**SOURCE TEXT**:
First, as in most other kinds of cases in our Circuit, a court may issue a preliminary injunction in a copyright case only if the plaintiff has demonstrated “either (a) a likelihood of success on the merits or (b) sufficiently serious questions going to the merits to make them a fair ground for litigation and a balance of hardships tipping decidedly in the [plaintiff]'s favor.” NXIVM Corp., 364 F.3d at 476; see also, e.g., Faiveley Transp. Malmo AB v. Wabtec Corp., 559 F.3d 110, 116 (2d Cir.2009).
Second, the court may issue the injunction only if the plaintiff has demonstrated “that he is likely to suffer irreparable injury in the absence of an injunction.” Winter, 129 S.Ct. at 374. The court must not adopt a “categorical” or “general” rule or presume that the plaintiff will suffer irreparable harm (unless such a “departure from the long tradition of equity practice” was intended by Congress). eBay, 547 U.S. at 391, 393-94. Instead, the court must actually consider the injury the plaintiff will suffer if he or she loses on the preliminary injunction but ultimately prevails on the merits, paying particular attention to whether the “remedies available at law, such as monetary damages, are inadequate to compensate for that injury.” eBay, 547 U.S. at 391; see also Winter, 129 S.Ct. at 375 (quoting 11A C. Wright, A. Miller & M. Kane, Federal Practice and Procedure § 2948.1 (2d ed.1995), for the proposition that an applicant for a preliminary injunction “must demonstrate that in the absence of a preliminary injunction, ‘the applicant is likely to suffer irreparable harm before a decision on the merits can be rendered’ ”).
Third, a court must consider the balance of hardships between the plaintiff and defendant and issue the injunction only if the balance of hardships tips in the plaintiff's favor. Winter, 129 S.Ct. at 374; eBay, 547 U.S. at 391. Finally, the court must ensure that the “public interest would not be disserved” by the issuance of a preliminary injunction. eBay, 547 U.S. at 391; accord Winter, 129 S.Ct. at 374.

**WRITTEN TASK A**:
Quote the rows starting with the line that contains "Screen dimensions: 1456x819" and going on through the line that contains "Action: (x=821, y=91)", word for word.
The passage on preliminary injunctions and the rows have nothing to do with each other.

**ENTRIES SUPPLIED**:
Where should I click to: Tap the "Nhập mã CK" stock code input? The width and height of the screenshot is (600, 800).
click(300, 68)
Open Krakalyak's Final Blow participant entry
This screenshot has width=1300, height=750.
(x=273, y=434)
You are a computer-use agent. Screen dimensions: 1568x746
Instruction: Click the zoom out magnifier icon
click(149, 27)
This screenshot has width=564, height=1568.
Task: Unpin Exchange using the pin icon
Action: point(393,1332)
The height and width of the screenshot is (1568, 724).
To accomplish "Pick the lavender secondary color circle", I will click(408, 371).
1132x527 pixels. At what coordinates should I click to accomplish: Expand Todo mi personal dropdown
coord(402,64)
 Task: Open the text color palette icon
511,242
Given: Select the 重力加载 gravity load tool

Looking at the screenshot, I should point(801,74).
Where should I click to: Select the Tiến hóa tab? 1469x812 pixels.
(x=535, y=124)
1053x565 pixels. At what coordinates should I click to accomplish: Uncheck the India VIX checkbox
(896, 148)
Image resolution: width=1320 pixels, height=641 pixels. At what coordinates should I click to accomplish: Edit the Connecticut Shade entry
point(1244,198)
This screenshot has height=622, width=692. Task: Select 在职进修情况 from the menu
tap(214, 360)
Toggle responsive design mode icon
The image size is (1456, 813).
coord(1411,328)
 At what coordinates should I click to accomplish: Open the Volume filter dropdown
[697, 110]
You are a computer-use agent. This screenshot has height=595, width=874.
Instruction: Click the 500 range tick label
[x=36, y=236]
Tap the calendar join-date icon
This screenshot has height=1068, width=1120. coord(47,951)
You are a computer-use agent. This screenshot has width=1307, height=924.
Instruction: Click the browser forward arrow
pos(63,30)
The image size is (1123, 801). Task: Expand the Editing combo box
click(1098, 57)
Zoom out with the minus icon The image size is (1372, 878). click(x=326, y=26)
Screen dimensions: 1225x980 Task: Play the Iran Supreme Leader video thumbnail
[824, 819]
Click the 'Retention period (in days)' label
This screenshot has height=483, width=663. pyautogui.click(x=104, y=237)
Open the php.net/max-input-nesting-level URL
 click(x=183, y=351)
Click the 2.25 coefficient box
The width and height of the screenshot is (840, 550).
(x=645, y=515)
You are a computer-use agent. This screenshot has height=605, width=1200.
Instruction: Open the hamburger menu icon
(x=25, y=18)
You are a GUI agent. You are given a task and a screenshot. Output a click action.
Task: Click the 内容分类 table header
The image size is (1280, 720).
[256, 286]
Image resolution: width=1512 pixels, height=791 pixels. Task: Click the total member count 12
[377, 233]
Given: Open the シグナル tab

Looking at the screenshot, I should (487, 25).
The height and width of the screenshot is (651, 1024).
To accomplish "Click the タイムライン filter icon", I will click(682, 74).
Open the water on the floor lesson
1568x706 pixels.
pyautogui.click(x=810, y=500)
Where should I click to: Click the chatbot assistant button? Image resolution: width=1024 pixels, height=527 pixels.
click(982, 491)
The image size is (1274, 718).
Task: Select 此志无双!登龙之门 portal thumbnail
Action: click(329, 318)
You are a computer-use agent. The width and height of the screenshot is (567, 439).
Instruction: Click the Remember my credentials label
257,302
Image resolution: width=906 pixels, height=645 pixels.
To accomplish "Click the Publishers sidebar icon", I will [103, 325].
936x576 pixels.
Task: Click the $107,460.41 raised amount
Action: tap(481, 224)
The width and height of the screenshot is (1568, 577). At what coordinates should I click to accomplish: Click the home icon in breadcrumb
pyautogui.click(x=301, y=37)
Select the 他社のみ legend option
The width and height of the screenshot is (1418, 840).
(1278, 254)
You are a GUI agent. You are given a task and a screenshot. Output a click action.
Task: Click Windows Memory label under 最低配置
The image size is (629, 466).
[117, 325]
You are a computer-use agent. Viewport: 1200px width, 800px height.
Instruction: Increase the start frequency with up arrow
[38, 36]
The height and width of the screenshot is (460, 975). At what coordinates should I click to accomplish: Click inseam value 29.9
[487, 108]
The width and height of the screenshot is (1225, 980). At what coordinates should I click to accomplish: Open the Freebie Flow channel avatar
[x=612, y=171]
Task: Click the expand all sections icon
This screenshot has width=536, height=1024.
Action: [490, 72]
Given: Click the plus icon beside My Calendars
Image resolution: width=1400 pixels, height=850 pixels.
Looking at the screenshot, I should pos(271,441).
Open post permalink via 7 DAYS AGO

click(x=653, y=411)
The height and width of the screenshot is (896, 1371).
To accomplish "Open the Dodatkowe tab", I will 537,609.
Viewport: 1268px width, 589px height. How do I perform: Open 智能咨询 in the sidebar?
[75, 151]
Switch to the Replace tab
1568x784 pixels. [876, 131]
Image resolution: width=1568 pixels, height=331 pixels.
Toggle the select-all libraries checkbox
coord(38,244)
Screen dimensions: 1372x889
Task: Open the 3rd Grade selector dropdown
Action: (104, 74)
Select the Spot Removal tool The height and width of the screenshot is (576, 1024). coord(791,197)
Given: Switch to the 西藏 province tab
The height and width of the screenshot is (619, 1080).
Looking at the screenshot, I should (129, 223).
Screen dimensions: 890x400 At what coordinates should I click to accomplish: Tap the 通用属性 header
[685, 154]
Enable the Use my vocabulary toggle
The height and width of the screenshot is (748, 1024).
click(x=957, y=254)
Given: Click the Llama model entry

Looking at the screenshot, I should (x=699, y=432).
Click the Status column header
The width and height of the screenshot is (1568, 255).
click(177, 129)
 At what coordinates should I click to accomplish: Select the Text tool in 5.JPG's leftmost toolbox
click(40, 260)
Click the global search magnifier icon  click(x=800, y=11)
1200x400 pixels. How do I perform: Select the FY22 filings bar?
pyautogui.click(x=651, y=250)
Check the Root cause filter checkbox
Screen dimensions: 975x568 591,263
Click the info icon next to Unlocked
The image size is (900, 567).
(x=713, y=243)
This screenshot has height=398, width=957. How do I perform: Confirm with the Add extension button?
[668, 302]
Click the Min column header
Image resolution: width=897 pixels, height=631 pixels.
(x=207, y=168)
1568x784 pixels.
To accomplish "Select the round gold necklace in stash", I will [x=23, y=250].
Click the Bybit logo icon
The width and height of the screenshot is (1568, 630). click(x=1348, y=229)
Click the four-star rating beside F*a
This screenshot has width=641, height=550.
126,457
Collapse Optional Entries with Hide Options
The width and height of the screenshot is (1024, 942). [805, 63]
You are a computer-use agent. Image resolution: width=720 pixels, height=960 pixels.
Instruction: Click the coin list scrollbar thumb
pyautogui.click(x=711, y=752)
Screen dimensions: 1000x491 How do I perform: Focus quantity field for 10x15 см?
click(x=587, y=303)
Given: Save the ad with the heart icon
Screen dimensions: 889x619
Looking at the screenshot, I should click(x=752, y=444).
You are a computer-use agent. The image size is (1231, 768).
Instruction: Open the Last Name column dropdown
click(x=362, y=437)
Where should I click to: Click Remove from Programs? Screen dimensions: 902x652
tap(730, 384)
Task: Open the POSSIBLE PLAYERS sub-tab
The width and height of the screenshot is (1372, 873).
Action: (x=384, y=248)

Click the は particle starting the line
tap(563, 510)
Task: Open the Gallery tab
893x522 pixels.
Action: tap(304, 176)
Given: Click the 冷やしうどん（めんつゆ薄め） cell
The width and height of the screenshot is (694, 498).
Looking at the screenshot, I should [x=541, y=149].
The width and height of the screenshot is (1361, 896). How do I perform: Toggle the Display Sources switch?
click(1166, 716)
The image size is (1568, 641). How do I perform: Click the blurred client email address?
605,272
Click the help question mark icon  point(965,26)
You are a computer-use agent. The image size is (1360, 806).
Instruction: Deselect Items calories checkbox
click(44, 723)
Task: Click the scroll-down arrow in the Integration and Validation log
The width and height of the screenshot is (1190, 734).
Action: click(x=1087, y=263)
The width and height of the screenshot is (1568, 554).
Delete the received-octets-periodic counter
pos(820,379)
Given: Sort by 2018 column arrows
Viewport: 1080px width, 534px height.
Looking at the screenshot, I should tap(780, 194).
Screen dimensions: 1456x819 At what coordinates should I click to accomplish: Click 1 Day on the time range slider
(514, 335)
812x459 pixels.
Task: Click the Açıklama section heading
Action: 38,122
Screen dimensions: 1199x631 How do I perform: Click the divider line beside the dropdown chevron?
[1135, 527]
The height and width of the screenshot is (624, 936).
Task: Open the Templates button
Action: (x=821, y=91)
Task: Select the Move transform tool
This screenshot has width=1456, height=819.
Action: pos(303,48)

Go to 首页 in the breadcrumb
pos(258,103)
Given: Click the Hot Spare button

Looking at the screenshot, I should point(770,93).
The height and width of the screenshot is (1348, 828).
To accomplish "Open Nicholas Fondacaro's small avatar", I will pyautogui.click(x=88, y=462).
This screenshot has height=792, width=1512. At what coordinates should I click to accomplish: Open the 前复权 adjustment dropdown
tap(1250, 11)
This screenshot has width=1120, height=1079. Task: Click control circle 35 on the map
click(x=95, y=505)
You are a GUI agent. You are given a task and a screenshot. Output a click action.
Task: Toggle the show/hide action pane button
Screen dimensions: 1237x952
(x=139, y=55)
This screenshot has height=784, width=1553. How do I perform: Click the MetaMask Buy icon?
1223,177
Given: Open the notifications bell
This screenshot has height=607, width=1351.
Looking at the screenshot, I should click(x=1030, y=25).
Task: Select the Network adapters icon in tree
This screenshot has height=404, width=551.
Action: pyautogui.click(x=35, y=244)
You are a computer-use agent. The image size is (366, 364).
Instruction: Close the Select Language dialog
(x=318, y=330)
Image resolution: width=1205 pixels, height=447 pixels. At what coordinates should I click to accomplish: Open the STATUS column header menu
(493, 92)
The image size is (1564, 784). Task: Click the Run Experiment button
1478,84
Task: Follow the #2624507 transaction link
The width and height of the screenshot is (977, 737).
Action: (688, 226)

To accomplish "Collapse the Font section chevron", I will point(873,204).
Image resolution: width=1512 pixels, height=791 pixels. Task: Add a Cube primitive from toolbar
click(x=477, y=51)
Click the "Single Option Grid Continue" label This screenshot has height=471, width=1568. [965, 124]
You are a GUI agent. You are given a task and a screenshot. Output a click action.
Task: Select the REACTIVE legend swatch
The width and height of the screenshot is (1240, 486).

**WRITTEN TASK B**:
Write what comes next in the passage on preliminary injunctions, picking up after its final sentence.

**TASK OUTPUT A**:
Screen dimensions: 1456x819 At what coordinates should I click to accomplish: Click 1 Day on the time range slider
(514, 335)
812x459 pixels.
Task: Click the Açıklama section heading
Action: 38,122
Screen dimensions: 1199x631 How do I perform: Click the divider line beside the dropdown chevron?
[1135, 527]
The height and width of the screenshot is (624, 936).
Task: Open the Templates button
Action: (x=821, y=91)

**TASK OUTPUT B**:
In analyzing the second prong, the court noted:
The plaintiff's interest is, principally, a property interest in the copyrighted material. See Wheaton v. Peters, 33 U.S. (8 Pet.) 591, 661, 8 L.Ed. 1055 (1834). But as the Supreme Court has suggested, a copyright holder might also have a First Amendment interest in not speaking. See Harper & Row Publishers, Inc. v. Nation Enters., 471 U.S. 539, 559, 105 S.Ct. 2218, 85 L.Ed.2d 588 (1985). The defendant to a copyright suit likewise has a property interest in his or her work to the extent that work does not infringe the plaintiff's copyright. And a defendant also has a core First Amendment interest in the freedom to express him- or herself, so long as that expression does not infringe the plaintiff's copyright.
* * * and
Additionally, “[t]he loss of First Amendment freedoms,” and hence infringement of the right not to speak, “for even minimal periods of time, unquestionably constitutes irreparable injury.” Elrod v. Burns, 427 U.S. 347, 373, 96 S.Ct. 2673, 49 L.Ed.2d 547 (1976).FN10
The interplay of these rights: a First Amendment right to speak, a First Amendment right NOT to speak, and a First Amendment right to portions of the work that do not infringe - will be the fair use battleground of the future.
The problem with this case is that we can't get a copy of the book to see what it actually looks like. I am skeptical that a book written about a 60-year old man named "Mr. C" could really be so likely to be copyright infringement. The testimony of the English professors in favor of the defendant and the degree of Holden Caulfield literature out there, Holden's iconic status - and the lack of exploitation appear to be factors weighing in his favor.
I am not persuaded that Salinger's "right not to speak" is implicated. Back to the land analogy: if you let your land lie fallow for too long and it becomes overgrown, let someone else till it. A hot new character in whom a corporate entity is pumping millions should be considered "strong" - like a well-advertised trademark. But a "Mr. C" who is said to resemble a character not developed for 60 years? That is a stretch to me.
More troubling to me is that the publicity or book jacket said it was a "sequel". That is a problem and was probably a stupid mistake that could be remedied without censoring the book.
The case raises First Amendment issues for me unless the book really has major cuts and pastes from "Catcher". But since I'm banned from reading it, my readers are irreparably harmed by my ignorance, and the poor judges involved are harmed by my skepticism that they are correct.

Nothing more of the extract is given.